Ma Egli non incriminò il mondo, non lo coprì di accuse, ma lo salvò. Lo salvò dal peccato, dal peccato di origine, l’unico in fondo a essere il peccato: uccidere il padre, sostituirsi a esso, farsi Dio invece di essere suo figlio. Sono affermazioni cruciali che ci aiutano a comprendere il peculiare cristianesimo di Péguy. Mi limito a cenni essenzialissimi: a) la chiamata della grazia – una provocazione di Dio –, per molti, ma non per tutti; b) il santo e il peccatore quali figure centrali di tale chiamata; c) la lunga durata della incristianizzazione (il mondo antico e della sua mistica pagana), della cristianizzazione (fondata dall’evento della croce, di un Dio che ha bisogno della creazione come essa ha bisogno di Dio, perché eterno e temporale sono fusi tra loro) e della scristianizzazione (il mondo moderno dell’intellettualismo disincarnato e del cristianesimo senza Cristo, dei chierici che predicano ma non amano); d) la risposta affidata alla piccola figlia Speranza che sollecita nuova fraternità tra gli uomini». Si trattava di appunti di grande finezza nei quali traluceva l’intelligenza e la sensibilità cristiana di Giaime: il primato della grazia, la vicinanza al peccatore, l’insofferenza di fronte all’intellettualismo e al clericalismo, il ripudio dello spiritualismo e l’adesione al cristianesimo 'carnale', il legame tra la 'piccola' speranza e la fraternità. Da qui anche la sua sintonia con il pontificato di Francesco.

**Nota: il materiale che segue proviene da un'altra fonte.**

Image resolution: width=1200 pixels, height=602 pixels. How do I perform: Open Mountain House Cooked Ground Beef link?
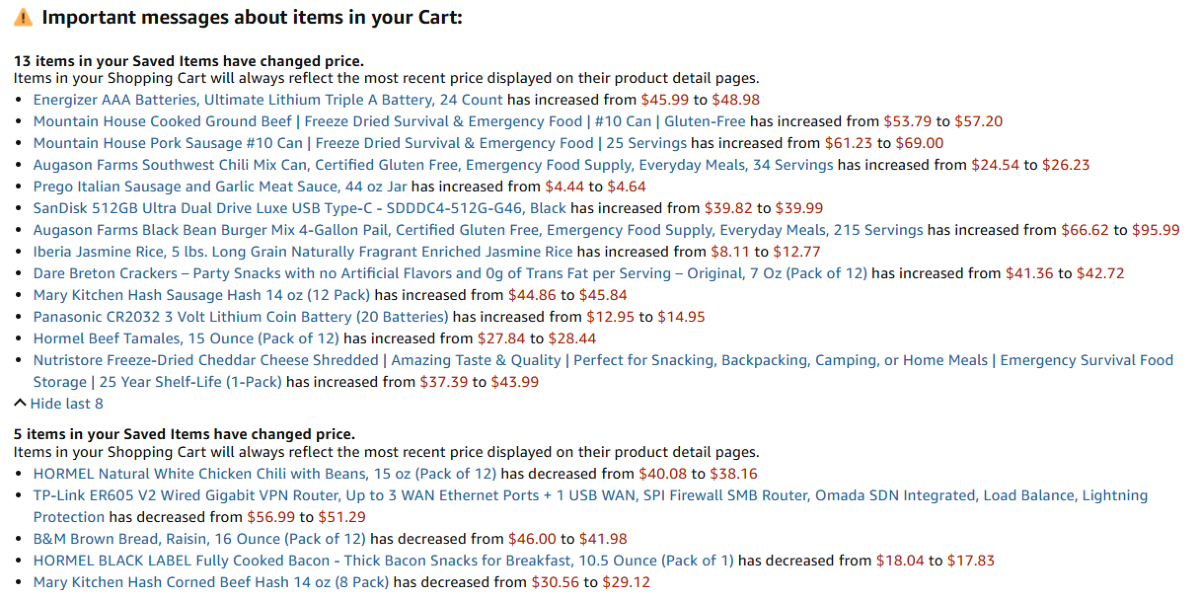(x=390, y=122)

Sempre negli appunti scriveva: «Un cristianesimo adulto che può parlare al mondo di domani. Non a caso papa Francesco, nella sua ultima enciclica, ha posto al centro il tema cruciale della fraternità, non a caso nel recente sinodo postamazzonico, ha citato questi versi dell’Eva di Péguy: Non mi piacciono quelli che credono di essere della grazia perché non hanno la forza di essere della natura. Quelli che credono di essere dell’eterno perché non hanno il coraggio di essere nel tempo. Quelli che credono di essere con Dio perché non stanno con le persone. Quelli che credono di amare Dio perché non amano nessuno». Colpito dalle sue note gli avevo proposto di trarne un saggio per la rivista 'Studium' cara a mons. Montini.
Aveva accettato con gioia. Poi la telefonata sulle sue condizioni di salute, sulle analisi da fare, il rammarico per un impegno che al momento non poteva essere adempiuto. Ora che non è più tra noi lo ricordiamo per la sua umiltà, privo di ostentazione nonostante provenisse da una famiglia che ha contato nell’Italia del dopoguerra, per la sua passione cristiana immersa nella storia. Non ci siamo conosciuti direttamente, né abbiamo potuto stringerci la mano. Resta l’amore per Péguy, la prossimità che ha creato tra noi, il rispetto e il rimpianto per una persona che ha reso degno il tempo dell’esistenza.